NAME
WWW::Orkut::Spider - Perl extension for spidering the orkut community
SYNOPSIS
use WWW::Orkut::Spider;
my $orkut = WWW::Orkut::Spider->new;
$orkut->login($user,$pass);
$orkut->get_hisfriends($uid);
print $orkut->get_xml_profile($uid);
DESCRIPTION
WWW::Orkut::Spider uses WWW:Mechanize to scrape orkut.com.
Output is a simple xml format containing friends, communities and profiles for a given Orkut UID.
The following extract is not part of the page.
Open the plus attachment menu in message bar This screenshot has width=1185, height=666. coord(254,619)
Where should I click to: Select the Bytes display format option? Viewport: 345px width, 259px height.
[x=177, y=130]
- Access to orkut.com via WWW::Mechanize
- Collects UIDs
- Fetches Profiles/Communities/Friends for a given UID
- Output via simple xml format
new (proxy)
You can specify a Proxy Server here
i.e: http://www.proxy.de:8080/
or: undef
login (user,pass)
login orkut as user with pass
return undef if unseccessful
logout
logout of orkut
name (uid)
return name of given known uid
users
return array with all known uids
xml (tag,value)
return a simple
<tag>value</tag>
get_myfriends
only after login
follow the link to friendslist
and get friends uids
return 1 if success
get_hisfriends (uid)
parse uid friends page for more uids
follow_friends
follow through all friends pages
called after GET of first friend page
parse_friends
parse html page for friends uids
helper for follow friends
used after GET FriendList
get_friendsfriends (n)
iterate n times over found uids to find more friends
more than n=1 seems insane, unlikely to work
don't let your script crash in this function, WWW::Mechanize may decide to die if orkut.com gets one of its server failures
FIXME: logout/login all 50 requests may help
get_xml_profile (uid)
return profile of uid as simple xml
get_xml_communities (uid)
return communities of uid as simple xml
get_xml_friendslist (uid)
return friendslist of uid as simple xml
SEE ALSO
Net::Orkut ( using LWP directly )
AUTHOR
mm-pause@manno.name
COPYRIGHT AND LICENSE
Copyright (C) 2004 by mm-pause@manno.name
This library is free software; you can redistribute it and/or modify it under the same terms as Perl itself, either Perl version 5.8.2 or, at your option, any later version of Perl 5 you may have available.